Task: Switch "location" to "position" in the lines that begin at the one containing "Find the location of a particular element." and end after the one containing "Read more... is", and write out only those lines with nothing else changed. Leave the pictures out of your answer.

Provided records:

▬▬▬▬▬▬▬▬▬▬

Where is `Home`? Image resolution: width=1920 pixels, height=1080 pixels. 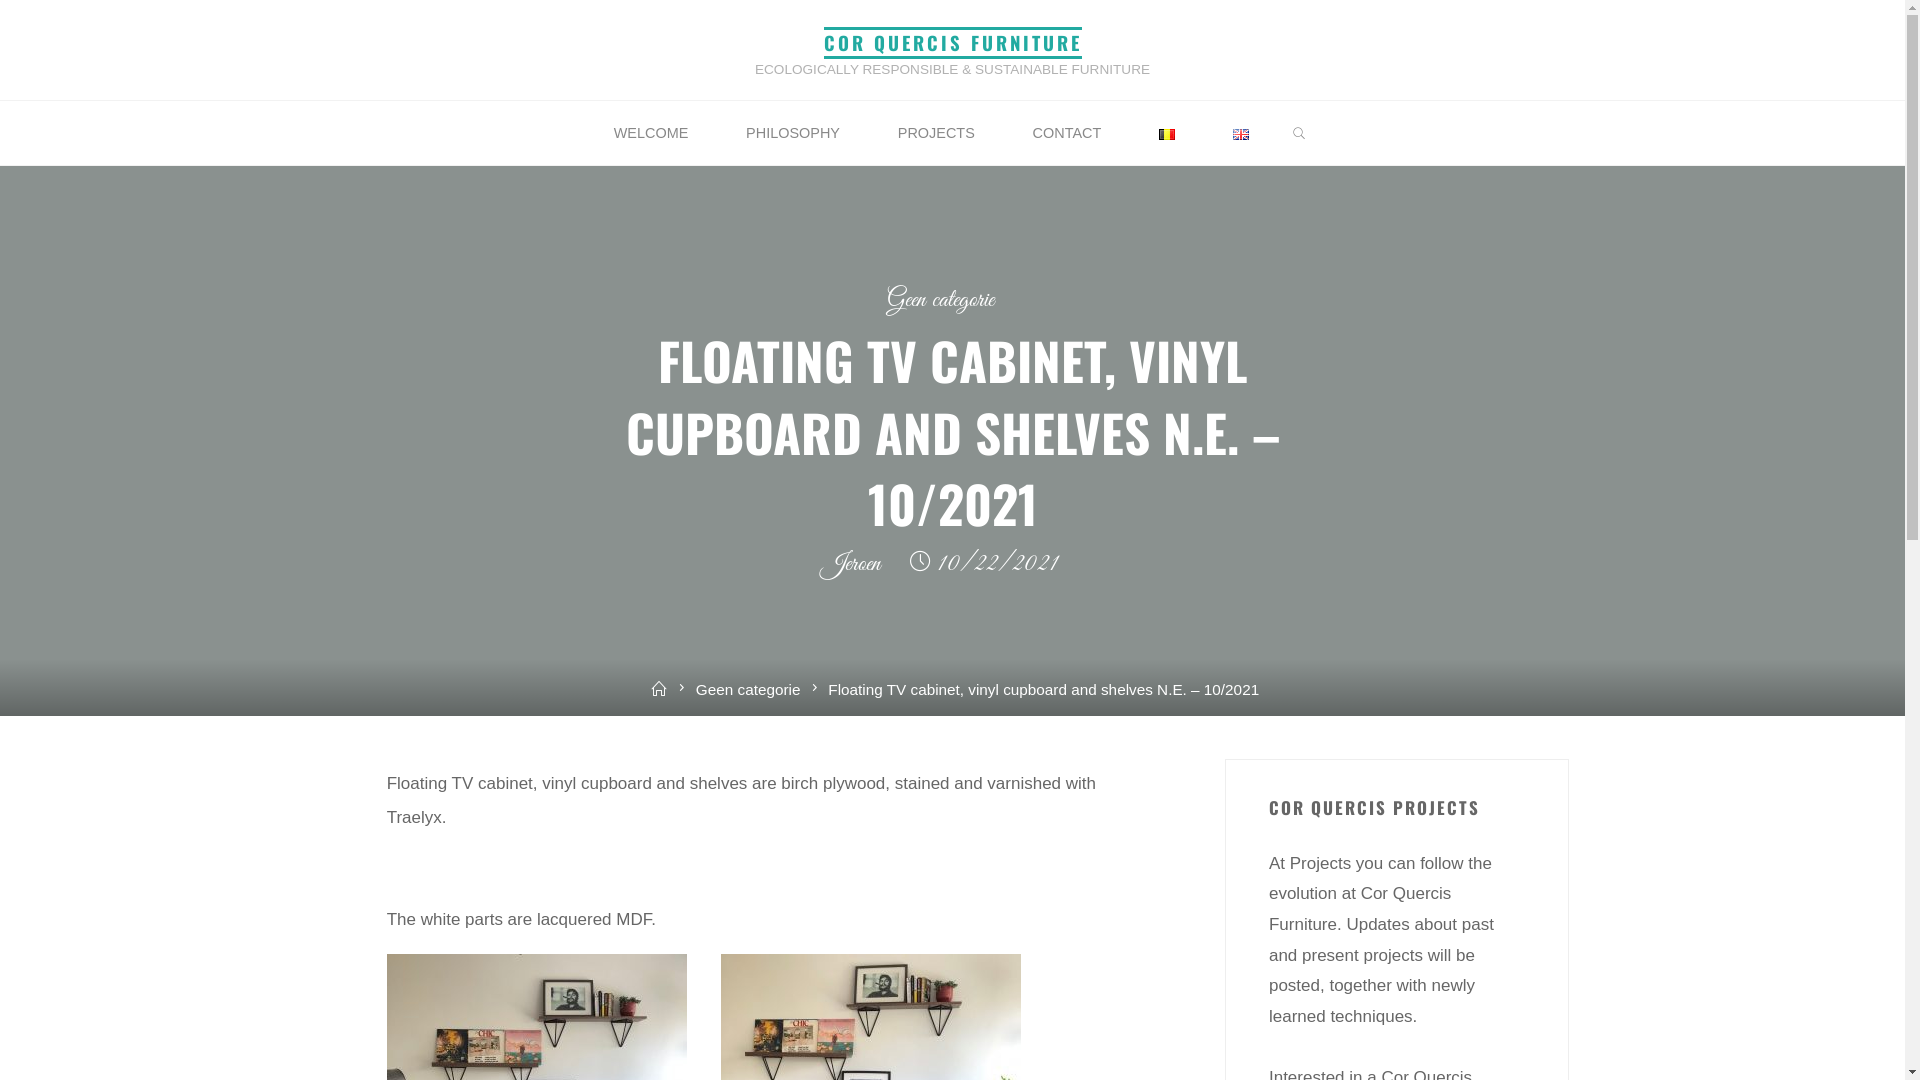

▬▬▬▬▬▬▬▬▬▬

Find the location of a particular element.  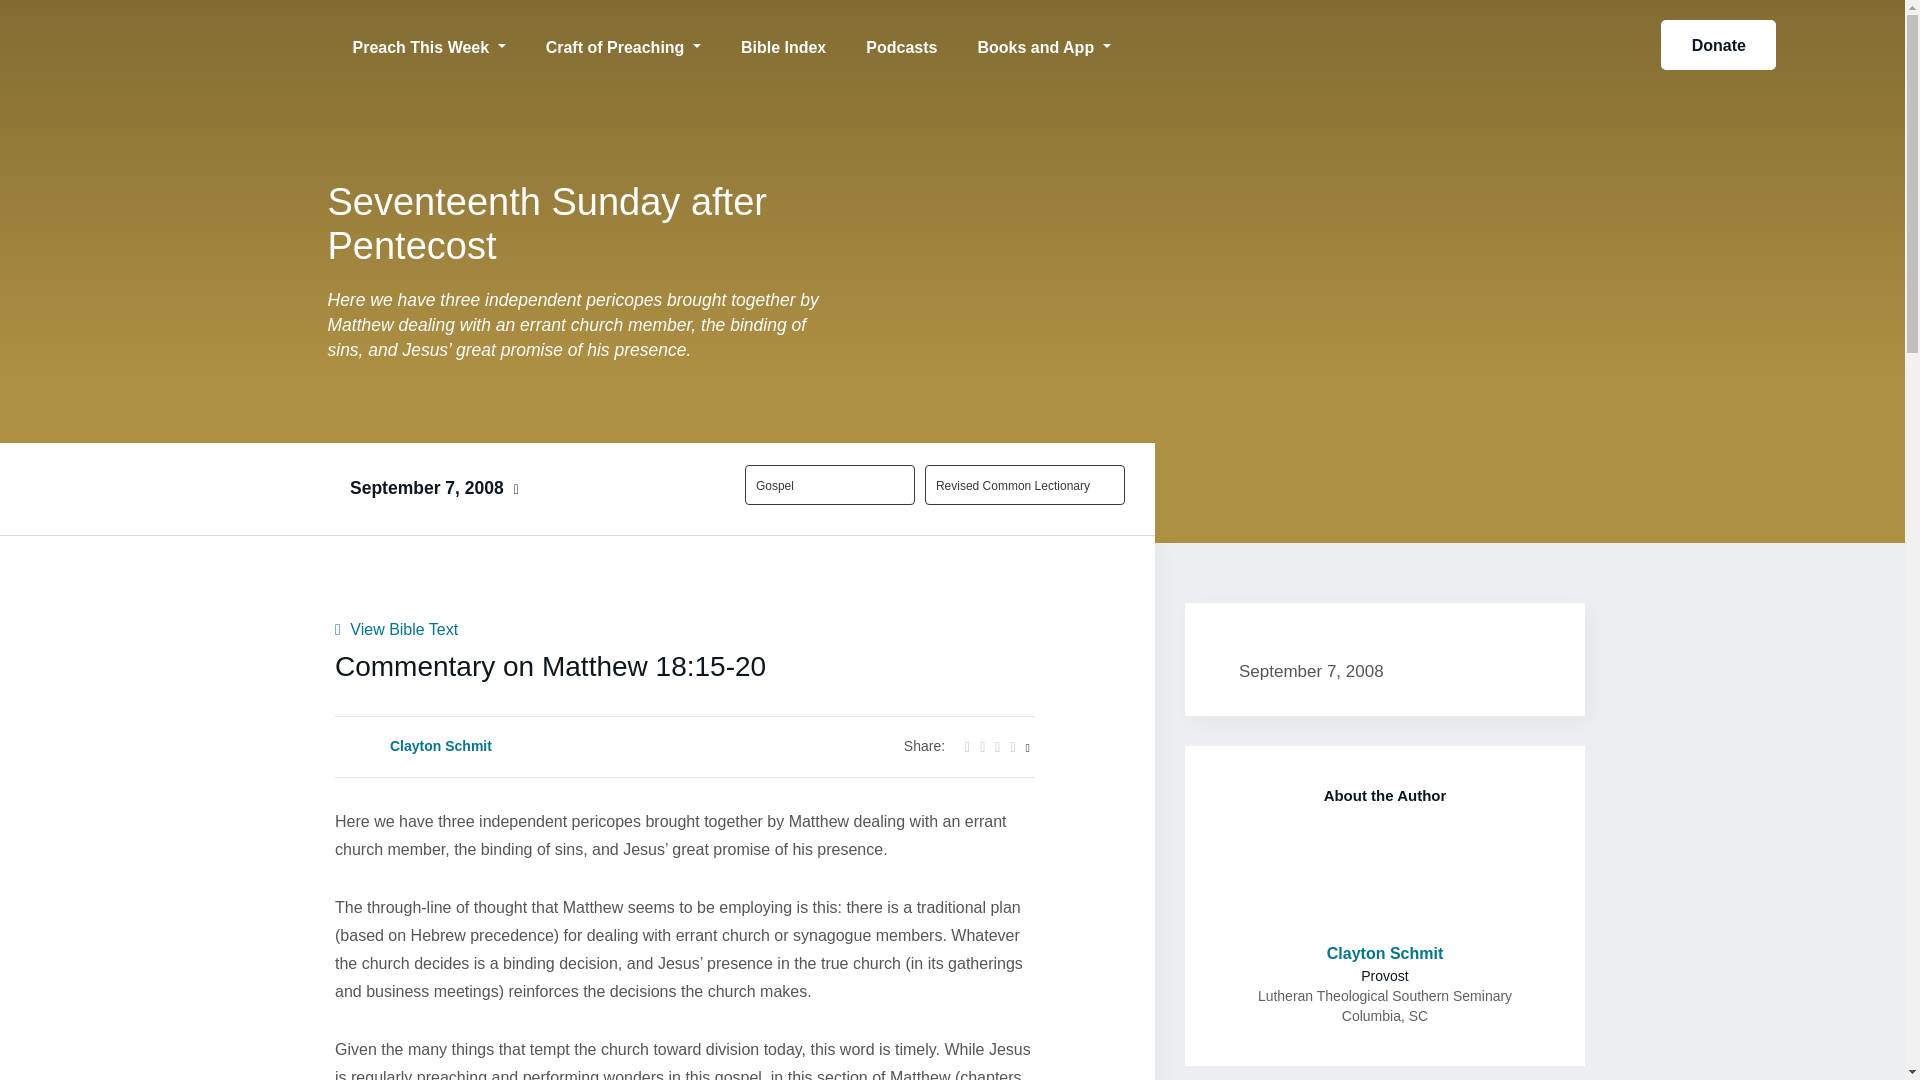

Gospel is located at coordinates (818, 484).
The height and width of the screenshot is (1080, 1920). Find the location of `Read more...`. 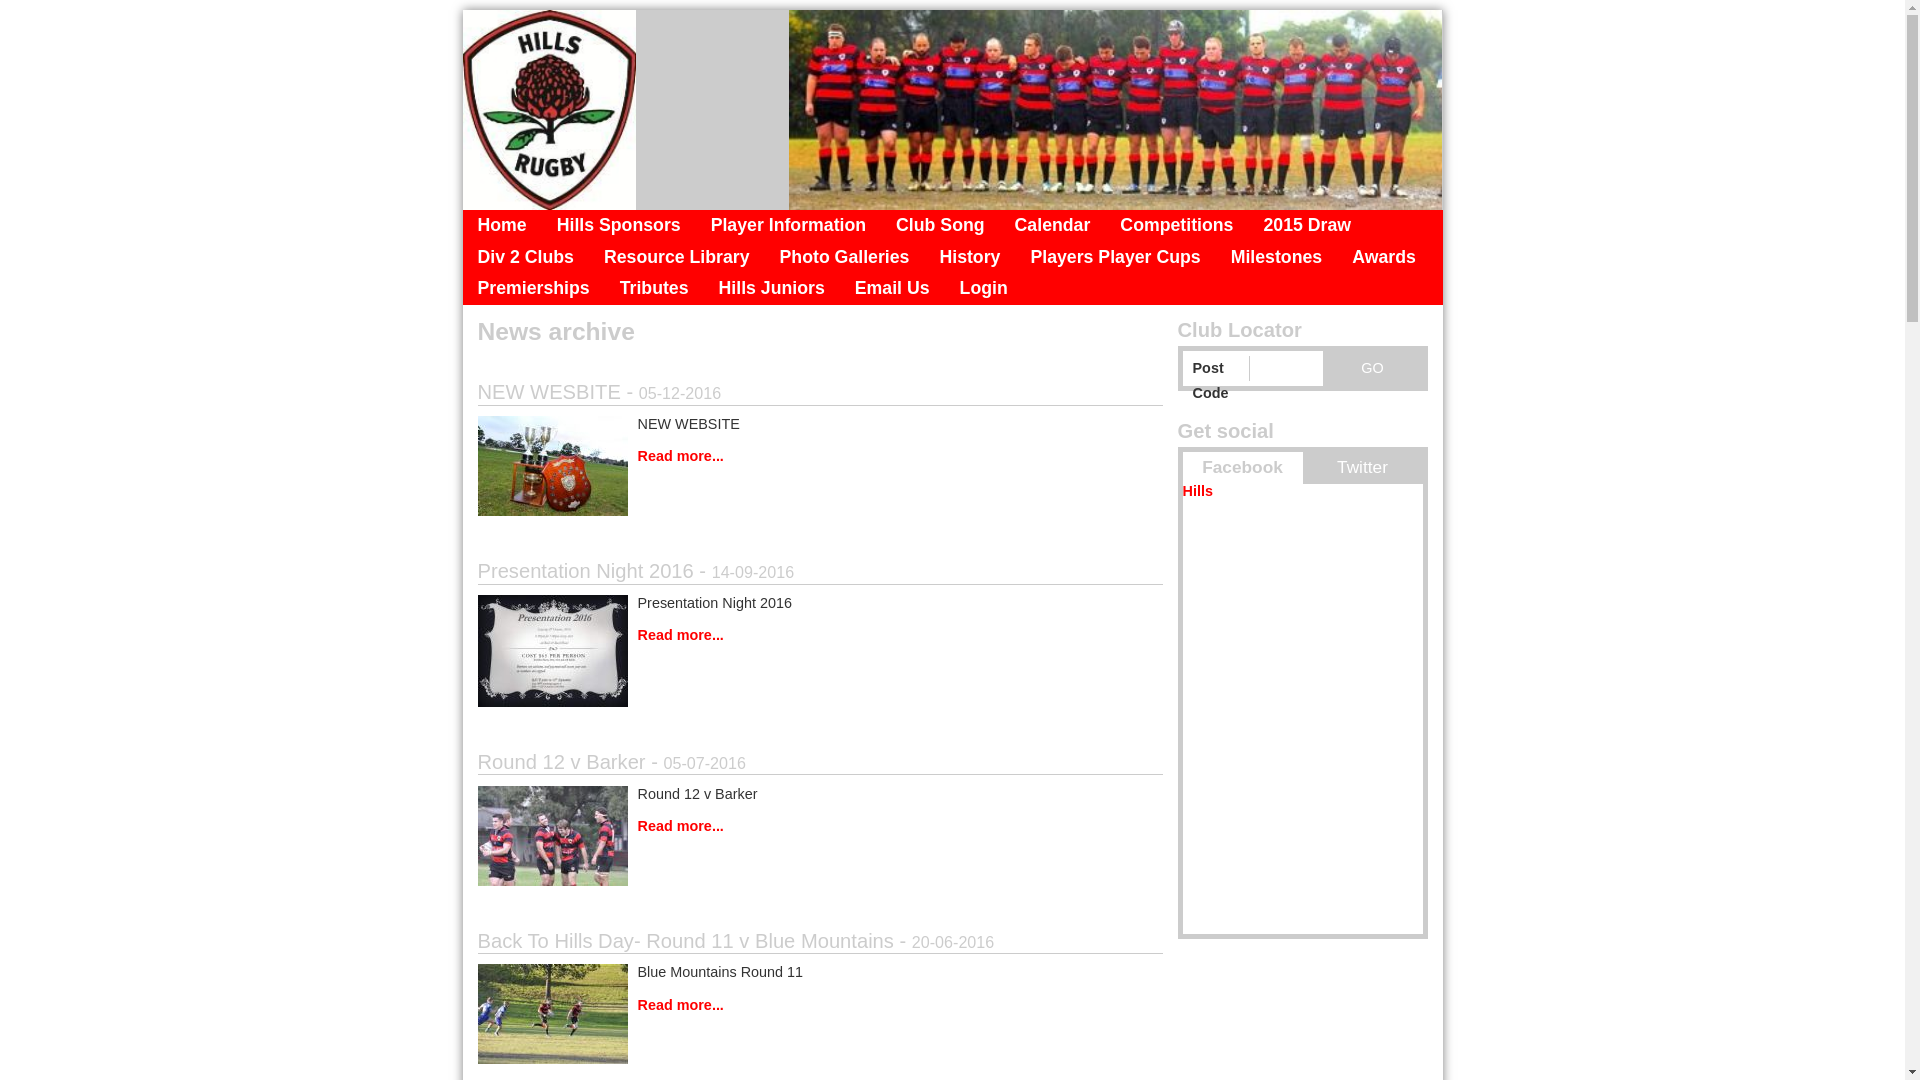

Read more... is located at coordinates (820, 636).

▬▬▬▬▬▬▬▬▬▬

Full output:
Find the position of a particular element.  

Gospel is located at coordinates (818, 484).
The height and width of the screenshot is (1080, 1920). Find the position of `Read more...`. 

Read more... is located at coordinates (820, 636).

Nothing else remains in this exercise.